Issuing inflation-linked bonds sounds like an excellent idea and no doubt they will be eagerly sought after, not just by self-funded retirees but also by those who have yet to reach retirement but are running their own self-managed superannuation funds. The initiative is consistent with the revival of the retail bond market that is currently under way and will provide some welcome diversity. The bonds would effectively provide an indexed annuity for 20 to 25 years.

However, another initiative that may form part of the package is unlikely to receive such a warm welcome from those who run their own SMSFs and/or hope to be self-funded retirees. The welfare lobby group, ACOSS, and others, are pushing for the 15 per cent contributions tax to be scrapped, with all voluntary contributions to be taxed at the taxpayer's marginal rate. The trade-off is that the government would match voluntary contributions up to a maximum of $7000.

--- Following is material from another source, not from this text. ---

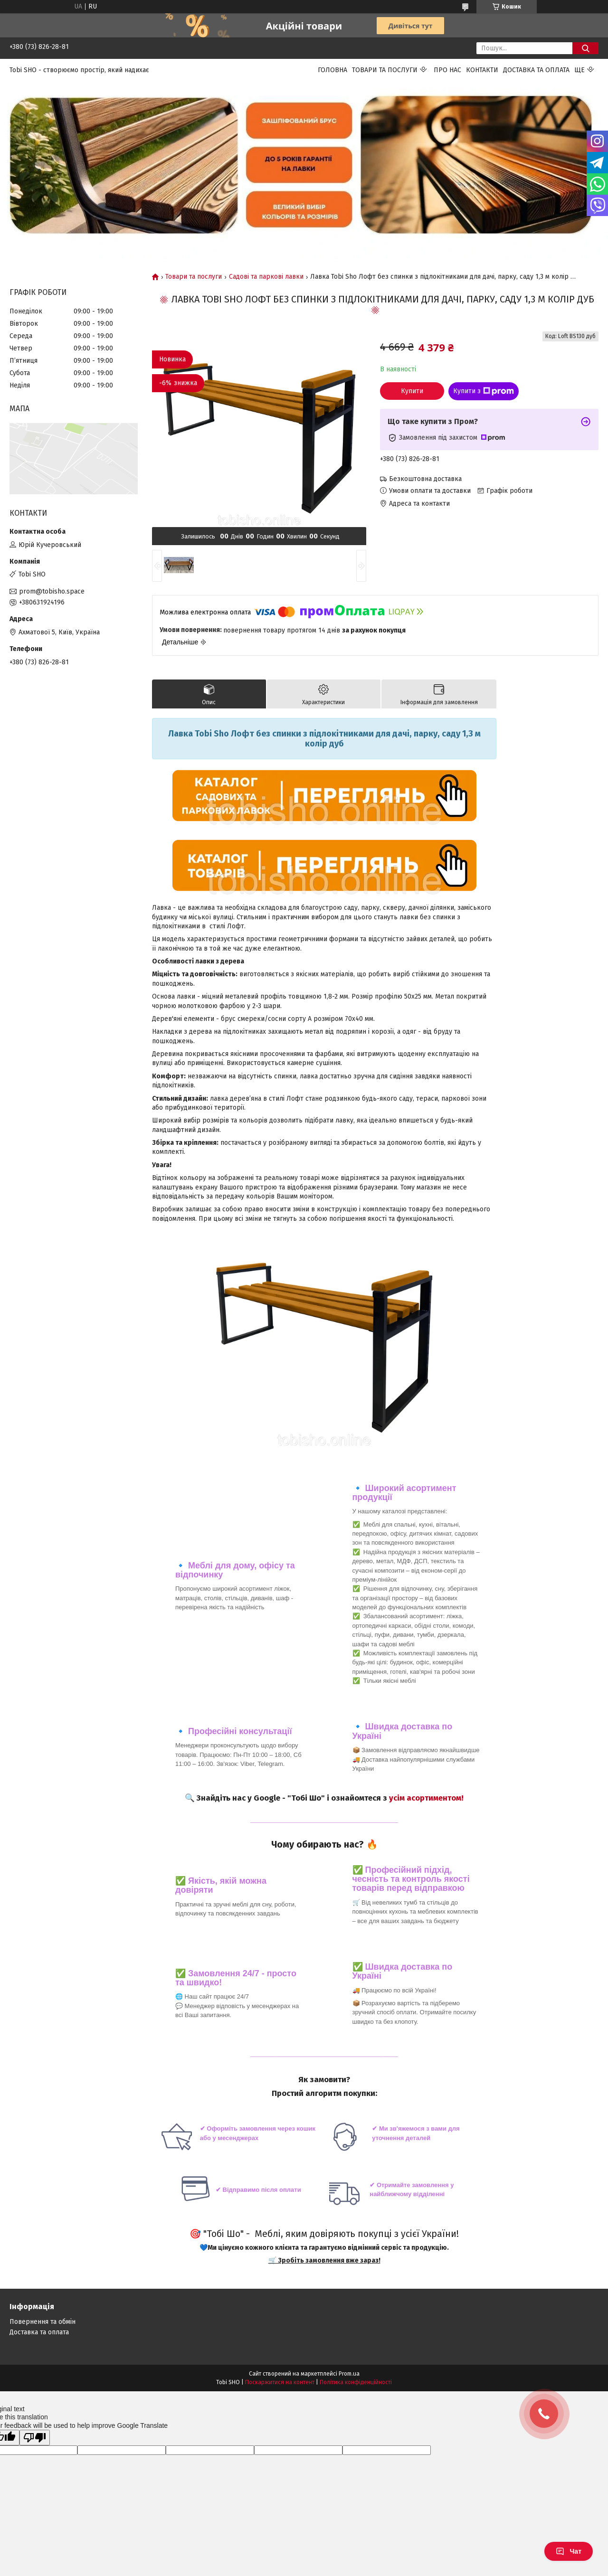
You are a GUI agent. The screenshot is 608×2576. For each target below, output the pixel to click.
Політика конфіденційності (356, 2382)
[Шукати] (585, 48)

At first glance, this proposal seems to be driven by misguided notions of equity and ignores economic reality and why the incentive was put in place originally. Very few taxpayers on a 15 per cent marginal tax rate or less, have any financial capacity to make voluntary contributions to superannuation. Generally, they would be struggling to deal with the day-to-day costs of living, and even if the government cut the contributions tax to nil for such taxpayers, it is unlikely to generate any significant increase in contributions.

It is only those taxpayers in the higher marginal tax brackets who have the capacity to make voluntary contributions and this capacity increases as taxpayers move into the higher brackets. The 15 per cent contributions tax was intended to provide an incentive to those who can afford to do so, to provide for their own retirement, ideally becoming self-funded retirees and removing the pension burden from the government.

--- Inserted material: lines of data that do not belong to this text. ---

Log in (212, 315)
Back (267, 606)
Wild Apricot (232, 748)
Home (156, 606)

Moreover, it is only since the relatively recent removal of the 15 per cent surcharge on those tax payers in the highest marginal tax brackets that voluntary contributions have been made in any reasonable volume. It is unfortunate that the arrival of the GFC in the interim has discouraged many from continuing to make voluntary contributions.

If in future voluntary contributions are to be taxed at the taxpayer's top marginal rate, it can be expected that voluntary contributions will fall away to insignificant levels. The additional taxes will not fill any holes in the government's budget.

In addition, the growth of superannuation in Australia will be driven almost solely by compulsory contributions made by employers. This will be to the disadvantage of our funds management industry, which largely owes its existence to superannuation, if the potential for above-system growth rates is removed.

It is also likely to halt the growth in SMSFs in its tracks, and maybe this is the real objective, given that along with ACOSS, it is the Industry Super Network and the ACTU that are pushing this line. SMSFs have become the largest sector of the superannuation industry, according to APRA data to September 2008, accounting for more than 30 per cent of total superannuation assets. Moreover APRA's report to December 2008 shows that SMSFs have outperformed all other superannuation fund types; but all this may be short lived.

If the real objective is to halt the growth of SMSFs, a lot of money will be lost to the superannuation system. SMSFs are run by people who have the capacity - and generally significant capacity - to save for their own retirement, given that the value of average assets held within SMSFs is around $1 million.

Those who run SMSFs know well that it is only the tax advantages that make running a SMSF worthwhile. An investment portfolio can be run outside of superannuation without the administrative and compliance burden imposed by the ATO, and the funds invested can be accessed at any time and not locked up until retirement.
It seems that once more the pollies and those who can influence them cannot be trusted not to fiddle with superannuation. There is simply too much money at stake.